Copy out the material from the line with "Click Вы – владелец этой организации link" to the line with "This screenshot has height=164, width=414.", keeping every character unchanged.

## RECORD EXCERPTS
= = =

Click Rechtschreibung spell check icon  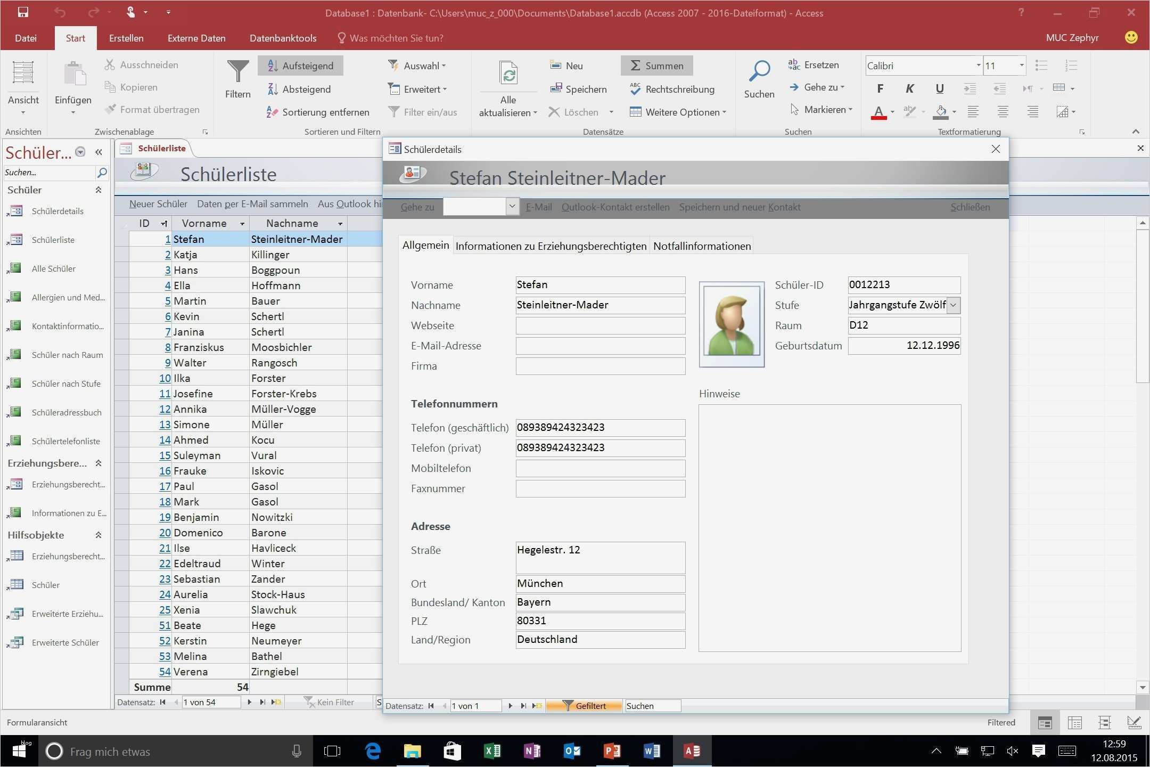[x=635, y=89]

= = =

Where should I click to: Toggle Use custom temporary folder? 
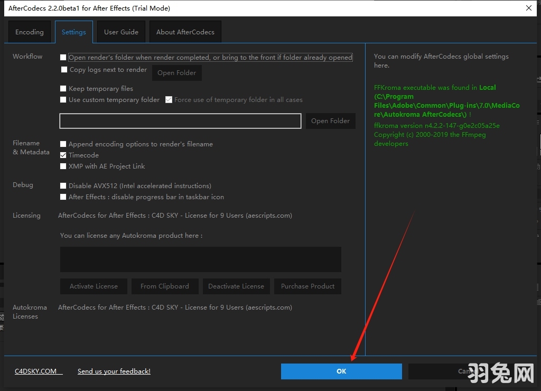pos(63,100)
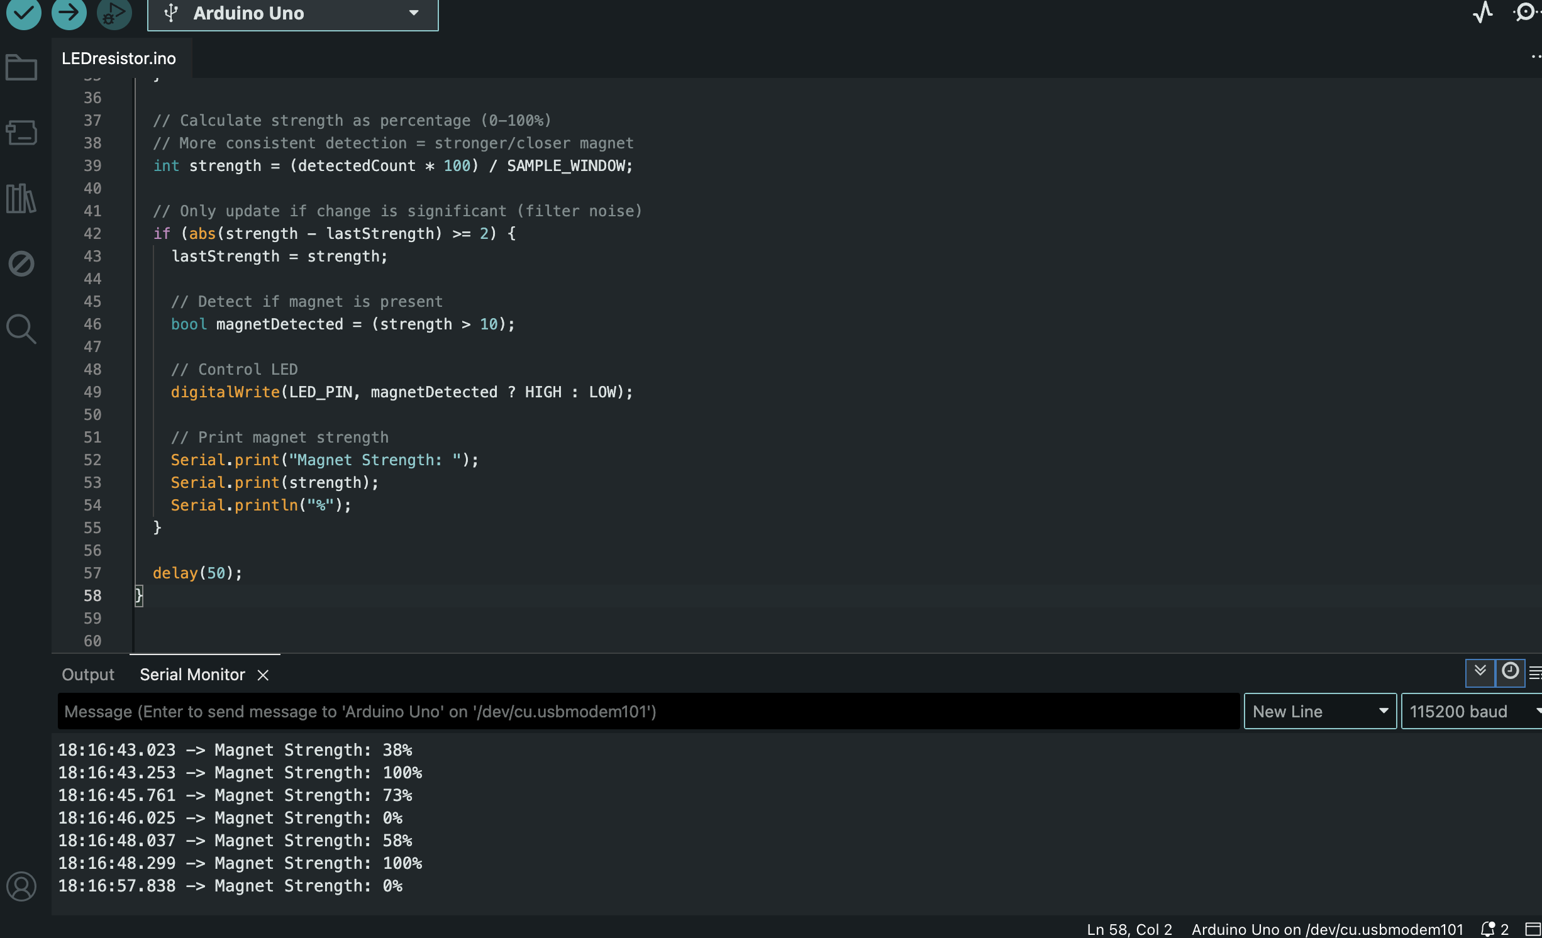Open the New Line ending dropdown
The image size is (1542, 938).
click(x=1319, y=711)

= = =

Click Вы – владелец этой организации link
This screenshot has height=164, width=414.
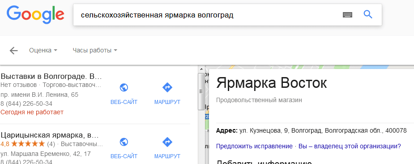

= = =

## OUTPUT OF THE TASK
Click Вы – владелец этой организации link
This screenshot has height=164, width=414.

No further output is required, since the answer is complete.